Of course, it’s easy to know why many people hide their vulnerabilities: They’re scared that others won’t accept them in their entirety, that others will judge them. But, this rarely proves the case. The basis of sharing vulnerabilities is formed within honesty and results in our fully opening ourselves up to others – and those are the foundations of healthy relationships. When we live freely with our vulnerabilities, we allow others to accept us wholly, and we accept others wholly, as well (if I expect you to accept my vulnerabilities, I likewise must accept yours, and we’re two perfectly imperfect people connecting on the sincerest level). But, here’s what’s really important: When we express vulnerabilities with others, we’re acknowledging our vulnerabilities within ourselves, and it’s the self-acknowledgment of our vulnerabilities – not denial! – that allows us to live healthier lives.

Addiction and recovery proves an enlightening study in how vulnerability can kill us or liberate us – sometimes literally – all based on whether we admit vulnerabilities. For example, an addict in the clinches of use, will never admit vulnerabilities. An addict won’t admit to causation, won’t express genuine feelings, will try to justify even the worst decisions, and will lie about everything under the sun, including lying to his or herself. That is, addicts run and hide from vulnerabilities via substance abuse – and, at best, it disconnects them from meaningful relationships, and, at worst, it literally kills them.

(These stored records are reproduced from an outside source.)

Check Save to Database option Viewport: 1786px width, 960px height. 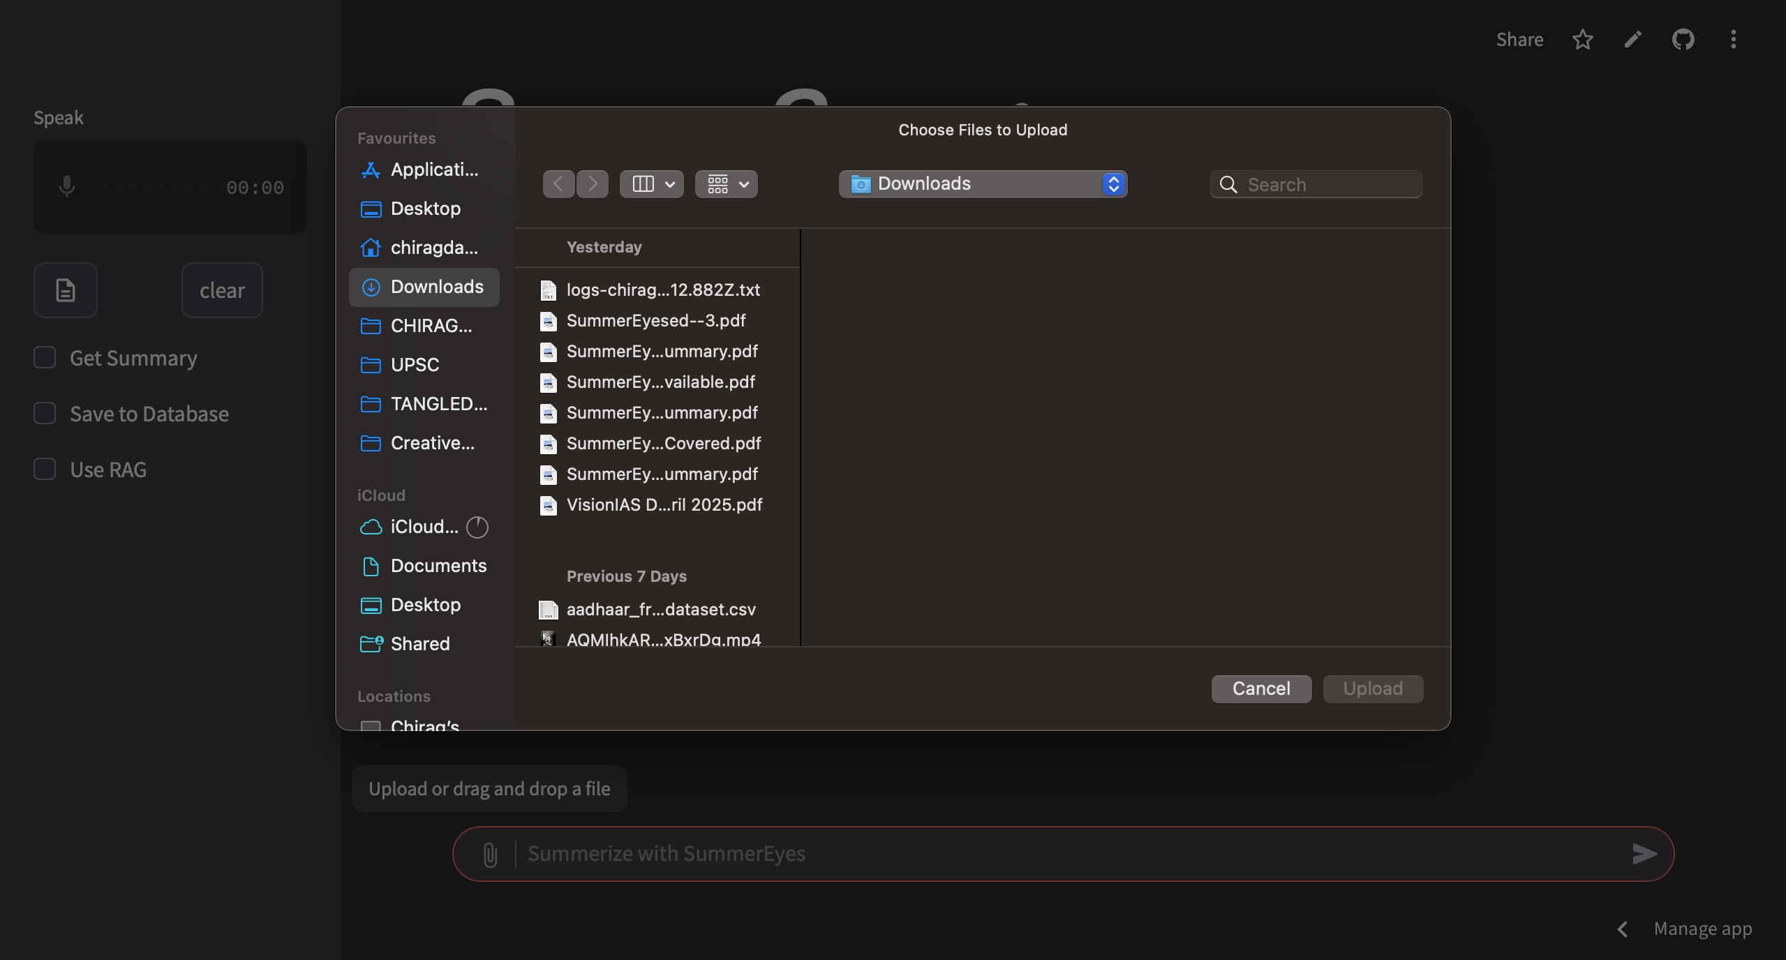[45, 414]
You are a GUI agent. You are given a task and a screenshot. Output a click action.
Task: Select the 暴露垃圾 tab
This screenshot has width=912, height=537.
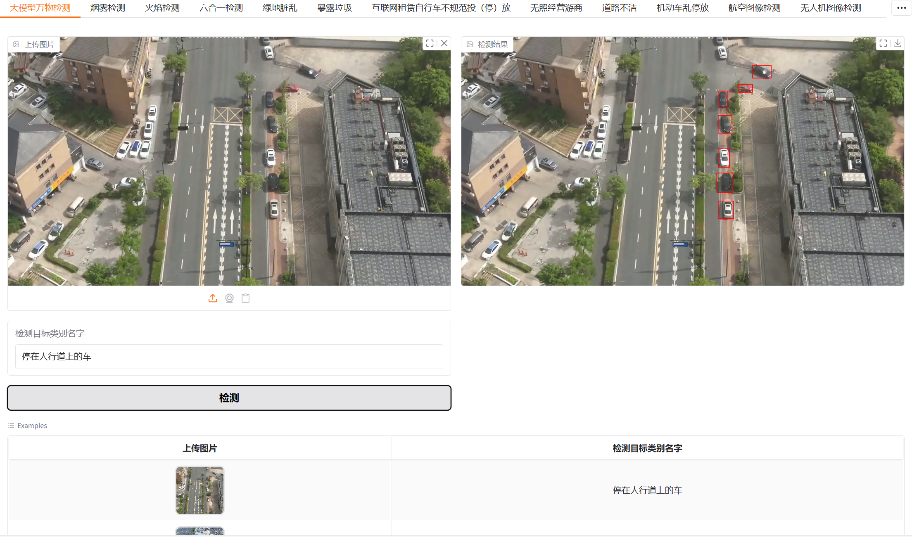(x=334, y=8)

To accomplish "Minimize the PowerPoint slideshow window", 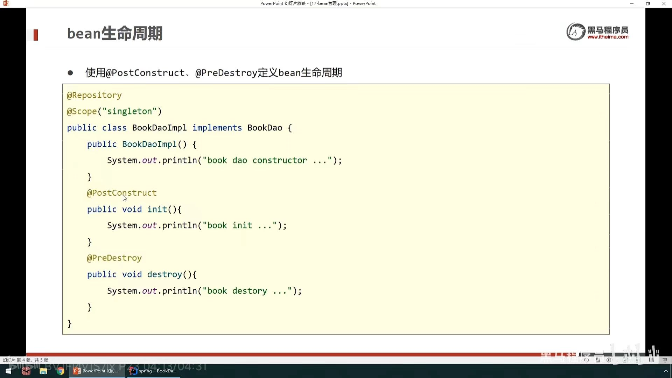I will pos(631,4).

However, recovering addicts do just the opposite – they admit and address vulnerabilities. Think about the first words spoken by everyone at an Alcoholics Anonymous meeting: I’m Joe, and I’m an alcoholic. Admitting the vulnerability of addiction – that is, being honest and candid – liberates and connects. There’s remarkable empowerment in it. And, when getting into deep models of recovery, acknowledging the vulnerabilities that lead to the addiction – past traumas and such – is yet another way of profound recovery. That is, the only way addicts stop using is by acknowledging and addressing the underlying vulnerabilities that cause the addictive behavior in the first place.

In our personal lives, hiding behind our vulnerabilities – or, denying them through self-justification – is extremely dangerous, defeating so many potentials in our life: I’ve been hurt in a past relationship, so I’m not going to trust anyone again…. I don’t want to be seen as weak, so I’m not going to apologize…. I’m not going to show all of me because others will judge me…. Really, what such a closed emotional state says is, Overall, I’m going to self-sabotage meaningful relationships because I’m so scared to reveal my vulnerabilities – my complete self – to others.

It is astounding how painful and self-defeating it can be in not allowing ourselves to be vulnerable. At the very least, most of us can relate with the inner-conflict that occurs when we want to reach out to someone, but don’t out of the fear of feeling vulnerable – maybe it’s asking someone on a date, maybe it’s calling an estranged family member or loved-one to try to patch things up, or maybe it’s sharing one’s true feelings with a good friend. I’ve struggled with all of these – and continue to at times! – but what I’ve learned is that while there’s always the risk of the other person not being receptive, there’s also the more likely possibility that the other person will be receptive. And, the real reward in this process of overcoming our fears of vulnerability is that we’ve at least had the integrity to act on our true feelings, with sincere intent, living openly in every way – and that’s liberating, regardless of the final outcome.

The fact is, there’s a universal bond in the truth that none of us are perfect, that we all have vulnerabilities – and some are scary to admit to ourselves and others. Yet, when we live freely with our vulnerabilities, acknowledged by ourselves and shared with those close to us, we not only allow others to know us completely, but we’re far more open and accepting of others – and that builds connections of lasting trust and meaning. I have vulnerabilities, you have vulnerabilities, and it’s all OK. Let us live fully as perfectly imperfect people – with our glorious vulnerabilities exposed! – and our self-acceptance and relationships will flourish.